While this may seem like a bad thing to some, it actually simplifies the tax process, thereby making it a perceived benefit to many others. Two other advantages of an LLC include its ability to separate the owner from the entity in the eyes of the law and its ability to establish the credibility of the organization quicker than if the owner had established the business as a sole proprietorship.
Single-member LLCs do come with some disadvantages, though. For instance, some states require owners of LLCs to file at both a state and county level, and to publish notice of the LLC’s formation in a local newspaper. Several other states require LLCs to file taxes periodically instead of annually. Finally, and though this may seem like a trivial manner, your business name must include “LLC” at the end.

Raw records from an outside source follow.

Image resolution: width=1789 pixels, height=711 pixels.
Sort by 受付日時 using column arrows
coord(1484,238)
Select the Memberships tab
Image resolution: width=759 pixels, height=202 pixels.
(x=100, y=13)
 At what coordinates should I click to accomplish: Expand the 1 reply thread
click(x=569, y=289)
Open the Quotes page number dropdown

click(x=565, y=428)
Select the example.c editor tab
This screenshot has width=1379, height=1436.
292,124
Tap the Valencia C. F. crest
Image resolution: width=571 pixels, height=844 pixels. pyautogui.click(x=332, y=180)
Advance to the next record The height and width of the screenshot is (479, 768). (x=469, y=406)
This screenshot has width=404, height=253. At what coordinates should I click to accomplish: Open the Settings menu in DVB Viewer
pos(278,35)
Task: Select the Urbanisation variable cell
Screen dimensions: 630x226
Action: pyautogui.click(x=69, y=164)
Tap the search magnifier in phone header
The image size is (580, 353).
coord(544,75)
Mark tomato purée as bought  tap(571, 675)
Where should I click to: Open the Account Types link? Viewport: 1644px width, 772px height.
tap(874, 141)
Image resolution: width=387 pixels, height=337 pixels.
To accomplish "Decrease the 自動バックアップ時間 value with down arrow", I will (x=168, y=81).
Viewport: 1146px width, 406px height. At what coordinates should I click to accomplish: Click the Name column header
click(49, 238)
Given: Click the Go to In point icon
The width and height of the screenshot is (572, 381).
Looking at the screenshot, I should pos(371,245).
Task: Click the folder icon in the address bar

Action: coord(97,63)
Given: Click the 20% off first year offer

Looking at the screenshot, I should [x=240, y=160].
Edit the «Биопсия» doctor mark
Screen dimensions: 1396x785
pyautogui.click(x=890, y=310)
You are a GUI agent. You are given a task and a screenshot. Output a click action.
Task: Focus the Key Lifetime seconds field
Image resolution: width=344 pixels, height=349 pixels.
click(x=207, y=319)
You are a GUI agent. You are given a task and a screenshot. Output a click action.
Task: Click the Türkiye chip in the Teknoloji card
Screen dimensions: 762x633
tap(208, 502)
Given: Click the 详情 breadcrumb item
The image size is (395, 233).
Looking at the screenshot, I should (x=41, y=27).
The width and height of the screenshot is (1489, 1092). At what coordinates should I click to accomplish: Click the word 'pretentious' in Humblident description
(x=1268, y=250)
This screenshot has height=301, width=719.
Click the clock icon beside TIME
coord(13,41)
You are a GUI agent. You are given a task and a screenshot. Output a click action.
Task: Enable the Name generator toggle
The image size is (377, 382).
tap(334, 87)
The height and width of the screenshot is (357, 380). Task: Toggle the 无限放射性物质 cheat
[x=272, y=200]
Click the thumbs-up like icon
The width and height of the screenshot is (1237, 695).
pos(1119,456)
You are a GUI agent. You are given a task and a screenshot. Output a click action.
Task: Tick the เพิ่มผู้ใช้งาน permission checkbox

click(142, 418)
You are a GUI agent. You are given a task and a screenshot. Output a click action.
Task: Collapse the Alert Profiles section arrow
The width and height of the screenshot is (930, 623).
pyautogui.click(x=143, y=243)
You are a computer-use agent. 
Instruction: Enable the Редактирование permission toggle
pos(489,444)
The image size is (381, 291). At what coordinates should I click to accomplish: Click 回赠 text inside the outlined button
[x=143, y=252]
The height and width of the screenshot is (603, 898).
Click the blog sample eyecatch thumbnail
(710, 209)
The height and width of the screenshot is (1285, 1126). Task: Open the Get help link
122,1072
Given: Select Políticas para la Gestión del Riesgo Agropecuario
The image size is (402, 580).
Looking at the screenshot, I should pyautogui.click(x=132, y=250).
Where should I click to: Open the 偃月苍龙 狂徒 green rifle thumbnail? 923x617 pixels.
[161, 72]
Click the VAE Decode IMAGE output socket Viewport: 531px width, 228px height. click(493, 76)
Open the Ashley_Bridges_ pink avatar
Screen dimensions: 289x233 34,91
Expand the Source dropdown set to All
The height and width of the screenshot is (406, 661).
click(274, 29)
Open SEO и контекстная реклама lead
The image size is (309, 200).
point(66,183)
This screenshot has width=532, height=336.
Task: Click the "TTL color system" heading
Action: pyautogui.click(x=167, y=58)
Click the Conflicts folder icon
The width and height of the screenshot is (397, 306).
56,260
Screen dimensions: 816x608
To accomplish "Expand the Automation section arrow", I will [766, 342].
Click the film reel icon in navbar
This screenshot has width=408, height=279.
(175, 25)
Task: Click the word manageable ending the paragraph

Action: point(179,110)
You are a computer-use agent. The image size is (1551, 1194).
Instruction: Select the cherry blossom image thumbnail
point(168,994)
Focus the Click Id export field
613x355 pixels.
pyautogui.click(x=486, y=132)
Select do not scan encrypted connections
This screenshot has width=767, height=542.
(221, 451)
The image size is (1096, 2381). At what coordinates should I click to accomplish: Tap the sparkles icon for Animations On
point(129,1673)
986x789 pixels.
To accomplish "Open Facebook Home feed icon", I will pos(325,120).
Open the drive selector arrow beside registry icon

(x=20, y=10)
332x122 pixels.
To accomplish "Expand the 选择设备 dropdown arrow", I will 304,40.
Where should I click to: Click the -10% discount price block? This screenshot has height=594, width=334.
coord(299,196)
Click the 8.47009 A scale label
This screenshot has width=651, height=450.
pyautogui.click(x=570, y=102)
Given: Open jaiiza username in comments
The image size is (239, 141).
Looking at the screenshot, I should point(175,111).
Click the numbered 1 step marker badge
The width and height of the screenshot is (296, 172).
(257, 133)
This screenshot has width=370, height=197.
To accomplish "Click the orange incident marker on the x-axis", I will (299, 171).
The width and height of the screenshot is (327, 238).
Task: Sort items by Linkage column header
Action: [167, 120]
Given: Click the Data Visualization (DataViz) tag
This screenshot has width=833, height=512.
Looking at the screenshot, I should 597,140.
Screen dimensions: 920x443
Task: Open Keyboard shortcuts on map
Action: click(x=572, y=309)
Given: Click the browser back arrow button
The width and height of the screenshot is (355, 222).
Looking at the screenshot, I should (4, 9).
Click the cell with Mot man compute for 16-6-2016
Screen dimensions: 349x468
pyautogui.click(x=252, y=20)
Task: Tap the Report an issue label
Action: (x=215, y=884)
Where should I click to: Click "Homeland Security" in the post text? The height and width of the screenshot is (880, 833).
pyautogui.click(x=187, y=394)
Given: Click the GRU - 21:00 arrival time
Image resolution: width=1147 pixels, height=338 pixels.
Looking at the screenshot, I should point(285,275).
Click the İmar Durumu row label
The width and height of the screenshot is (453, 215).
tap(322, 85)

A sole proprietorship is the most basic type of business entity. In fact, it is so basic that you do not actually have to file any paperwork to form it; you merely have to start conducting business and collecting money for your products or services. While operating as a sole proprietor may seem easier than operating as an LLC, there are quite a few disadvantages to doing so. Those are as follows:
- You are personally liable for the debts and obligations that your business accrues, and if you cannot cover said obligations, creditors can seize your personal property
- You may struggle to raise money or obtain loans because many institutions do not view sole proprietors as credible
- If you want to bring in a partner, you must restructure your business and obtain an EIN
Of course, operating as a sole proprietor is not all bad. Some advantages include the lack of start-up costs; your ability to maintain 100% control of your business; and a simplified tax-filing process. Also, if you want to dissolve your business, you need not do anything more than stop offering y our products or services.